Beth hésitait. Son poing tremblait à quelques centimètres du panneau de chêne. La porte du bureau était fermée, ce qui signifiait que Richard ne voulait pas être dérangé. Elle regarda le colis dans sa main ; un coursier venait de le livrer. Ce devait être important. Richard serait sans doute furieux si elle le dérangeait… Mais peut-être plus encore si elle ne le prévenait pas… Elle sentit son estomac se nouer : quoi qu’elle fasse, il serait furieux.
Elle frappa doucement à la porte, avec un hoquet d’appréhension. Le pêne n’était pas enclenché et celle-ci s’ouvrit. Beth se figea sur le seuil, pétrifiée par la scène qui s’offrait à elle.
Tout à coup, la confusion céda la place à la compréhension et la peur lui glaça les entrailles.
Pourrait-elle s’éclipser avant qu’il la remarque ? Elle recula lentement, mais Richard sentit sa présence. Il se retourna vers elle. Leurs regards se croisèrent quelques secondes, le sien féroce, celui de Beth paniqué : le lion et la gazelle.
Soudain, il saisit le coupe-papier en cristal sur son bureau et bondit sur elle.
Beth courut.
Pas question de sortir de la maison : ses enfants étaient à l’étage. Il lui fallait une arme. Ses yeux se rivèrent sur l’entrée de la cuisine, trois mètres plus loin.
Comme il s’élançait à sa poursuite, elle entendit les mocassins italiens de Richard déraper sur le parquet du couloir. Elle-même portait des tennis dont les semelles de caoutchouc adhéraient mieux au sol. Elle fut à deux doigts de le distancer. À deux doigts.
Il la ceintura en plein vol à l’instant où elle franchissait le seuil de la cuisine.

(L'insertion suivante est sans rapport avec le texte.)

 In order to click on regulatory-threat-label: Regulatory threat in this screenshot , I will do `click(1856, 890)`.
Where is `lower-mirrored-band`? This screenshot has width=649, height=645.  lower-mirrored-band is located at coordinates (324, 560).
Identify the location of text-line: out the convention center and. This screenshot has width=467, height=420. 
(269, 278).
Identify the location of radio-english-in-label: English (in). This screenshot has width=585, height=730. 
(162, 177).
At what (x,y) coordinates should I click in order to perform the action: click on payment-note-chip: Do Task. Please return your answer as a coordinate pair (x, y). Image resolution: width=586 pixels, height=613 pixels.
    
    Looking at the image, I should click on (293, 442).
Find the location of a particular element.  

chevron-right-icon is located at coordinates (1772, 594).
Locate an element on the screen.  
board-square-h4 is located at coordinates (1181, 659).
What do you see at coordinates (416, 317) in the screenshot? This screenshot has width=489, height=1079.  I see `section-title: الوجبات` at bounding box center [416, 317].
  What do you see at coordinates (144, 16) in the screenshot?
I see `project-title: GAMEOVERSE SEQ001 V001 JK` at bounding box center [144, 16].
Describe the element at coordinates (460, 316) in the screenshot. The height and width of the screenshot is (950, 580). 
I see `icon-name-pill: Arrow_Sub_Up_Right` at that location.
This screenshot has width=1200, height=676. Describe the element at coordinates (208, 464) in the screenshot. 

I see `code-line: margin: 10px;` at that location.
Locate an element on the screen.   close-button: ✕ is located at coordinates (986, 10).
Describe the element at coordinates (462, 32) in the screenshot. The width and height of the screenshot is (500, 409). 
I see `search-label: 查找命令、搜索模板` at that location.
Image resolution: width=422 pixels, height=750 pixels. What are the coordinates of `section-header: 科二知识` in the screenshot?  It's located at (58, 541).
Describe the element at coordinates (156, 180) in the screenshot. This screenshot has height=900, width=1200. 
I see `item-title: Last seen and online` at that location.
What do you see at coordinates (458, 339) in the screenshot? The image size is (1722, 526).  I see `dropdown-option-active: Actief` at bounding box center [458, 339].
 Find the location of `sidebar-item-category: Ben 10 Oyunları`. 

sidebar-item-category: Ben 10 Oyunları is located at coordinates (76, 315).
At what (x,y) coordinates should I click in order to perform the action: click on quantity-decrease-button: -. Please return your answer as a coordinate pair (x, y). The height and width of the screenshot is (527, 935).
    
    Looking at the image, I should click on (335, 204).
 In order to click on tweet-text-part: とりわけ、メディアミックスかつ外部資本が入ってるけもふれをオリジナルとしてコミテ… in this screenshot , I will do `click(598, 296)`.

Beth lança les mains devant elle pour protéger son visage du choc et sentit une douleur traverser ses paumes et ses poignets comme ils heurtaient le carrelage.
Après tout ce temps à se demander s’il finirait un jour par la tuer, il n’y avait maintenant plus aucun doute : soit elle s’échappait, soit elle y restait.
Haletant, à quatre pattes, Richard la tirait par les jambes. Beth envoya un coup de pied vers l’arrière et l’atteignit au coin du visage. Il grogna et relâcha son étreinte. Saisissant sa chance, Beth tenta de ramper plus avant, mais la main de Richard se referma sur sa cheville.
Elle leva la tête et avisa le tiroir à couteaux à l’autre bout de la pièce : trois interminables mètres. Balayant désespérément l’espace du regard, elle aperçut la lampe torche portative branchée sur sa gauche.
Elle décocha un coup de pied dans les doigts de Richard, qui lâcha aussitôt prise. Se relevant sur un genou, elle s’avança tant bien que mal et arracha la lampe torche de la prise. Il se rapprocha d’elle et lui taillada l’estomac. L’espace d’une seconde, elle sentit un éclair de douleur lui cingler la peau.
Pivotant dans la foulée, elle envoya la torche sur la tête de Richard. Le métal heurta son crâne dans un bruit sourd.
Il écarquilla les yeux de stupeur, avant de s’effondrer, inconscient.
Encore tremblante, Beth souleva le corps inerte pour se dégager ; une tache de sang apparut à travers son chemisier en soie.
Le souffle court, elle fouilla le tiroir à bric-à-brac et en sortit un rouleau de ruban adhésif. Faisant rouler Richard sur le côté, elle lui attacha les poignets dans le dos. Par mesure de précaution, elle lui scotcha les mains au pied d’une lourde table, puis lui ligota les chevilles. Pour finir, elle lui colla un morceau d’adhésif en travers de la bouche. Il n’irait nulle part jusqu’à l’arrivée de la cuisinière dans la matinée.
Le regard de Beth se posa sur l’horloge, et elle sentit monter une vague d’adrénaline nauséeuse : elle avait exactement dix heures pour disparaître.